The demise of Asiaweek in December 2001 created shock waves in the Hong Kong journalistic community. Two writers look at the newsweekly's death.

By Todd Crowell


Shortly after I joined Asiaweek as a staff writer in 1987, I made the mistake ofdescribing something in Asia as being "exotic." This promptly elicited a snappy little note from Senior Editor Bob Woodrow to the effect that the quaint customs of the natives of Washington state in the US from where I hailed might be called exotic. "Nothing in Asia is exotic!"AsiaWeek

It was on such a simple and basic premise as this that Asiaweek was founded in 1975 and on which it based much of the claim it made in its mission statement.

The magazine's claim to be that authentic voice of Asia was often derided. Were not the editor-in-chief, managing editor, assistant managing editor from New Zealand and Australia, people would ask?

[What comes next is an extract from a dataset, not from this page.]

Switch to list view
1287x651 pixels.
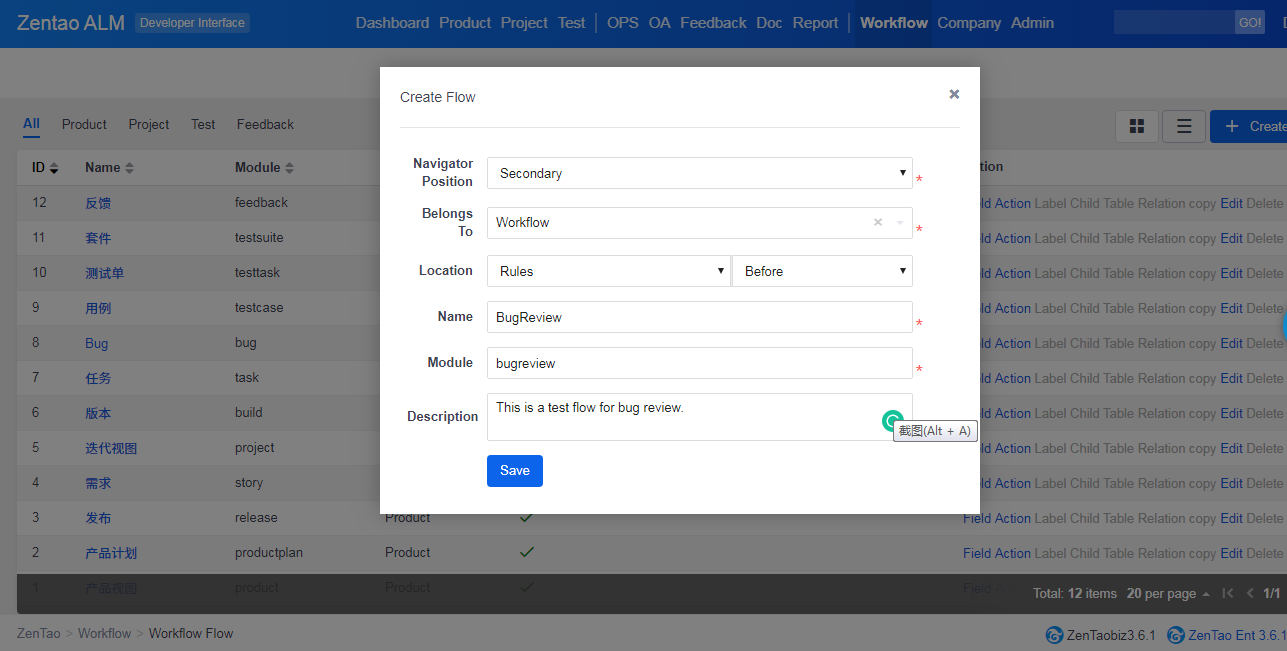1184,126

Were not many of the editors and writers from Britain, Canada and America? Yes, many were, although there were also many "authentic" Asians such as Ric Saludo, Tom Polin, Cesar Bacani and Murakami Mutsuko. And when I first came, there was still a certain amount of indoctrination of new writers from editors (most of them Westerners), such as criticising me for calling something exotic or another little mistake I made early on.

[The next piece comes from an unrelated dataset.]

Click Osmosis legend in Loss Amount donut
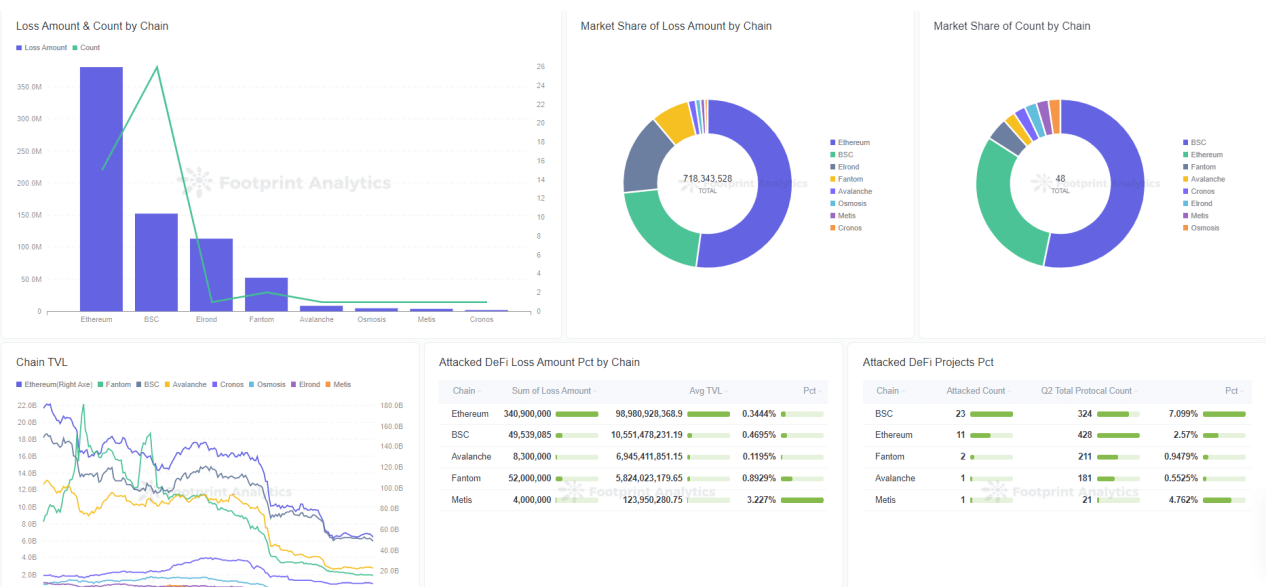Screen dimensions: 1266x587 (x=853, y=204)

To illustrate a Hong Kong business story I enclosed a table of figures in the outline of a sailing junk. A Western cliché, said the editor, who insisted that a modern container ship outline be substituted. Founding editor Michael O'Neill once even forbade any picture of a street hawker. Like many of his decrees it was a little over the top, but similarly it had its own kind of logic. We were not in the business of publishing pictures of picturesque poverty for the benefit of Aunt Minnie back in Minneapolis. A street hawker was in Asia as commonplace as a Taco Bell in the US.

In an odd way, that summed up Asiaweek 's philosophy. Everything about Asia should be seen as being normal, modern and with-it. We are in Asia; we are of Asia. Asia may not be the centre of the world, but it is the centre of our world. That seems now obvious and almost mundane, but in the context of the time, it was almost revolutionary.

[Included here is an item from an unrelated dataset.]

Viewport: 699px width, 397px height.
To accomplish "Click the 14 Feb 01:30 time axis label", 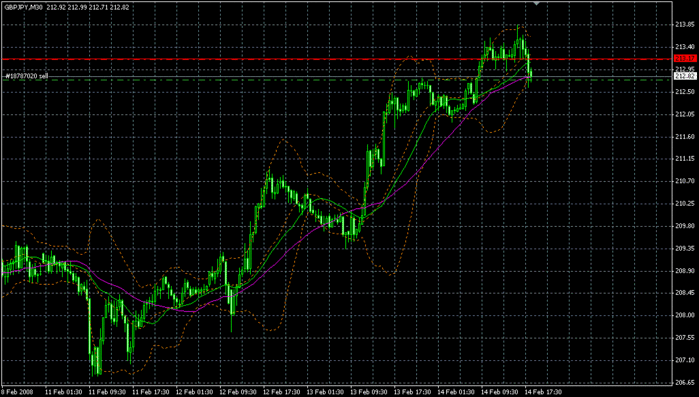I will click(456, 392).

When Asiaweek started, most English publications often analysed Asia to death as if they were examining the, well, exotic habits of the natives. It is tempting to see the Asiaweek story as a kind of morality play in the larger context of globalisation. Two visionary founder editors, Indian T.J.S. George and New Zealander Michael O'Neill, set out to give Asia an independent English-language editorial voice. Of necessity, to keep the magazine afloat, they made pacts with the
devil, twice, by selling most of the shares first to the American publisher Reader's Digest and then in 1984 to Time Inc.

To be sure, the "devil" did not interfere very much in editorial content of Asiaweek through most of those years. And there are those who would argue that it ensured the independence and indeed the Asianness of the magazine for many years by obviating the need to find another supporter with a bankroll and an ax to grind (such as former President Ferdinand Marcos, who is often rumored to have given the founders some start-up cash.)

Some of my former colleagues, especially the Asian ones, see a conspiracy behind the closure. In this theory, New York never wanted Asiaweek to succeed because it might compete with Time. The owners took advantage of the economic downturn to finally close it down. This theory gets some support from the fact that New York apparently is not interested in selling either the name or the mailing list to potential competitors, even though it did sell Asiaweek 's Chinese version to Ming Pao several years ago.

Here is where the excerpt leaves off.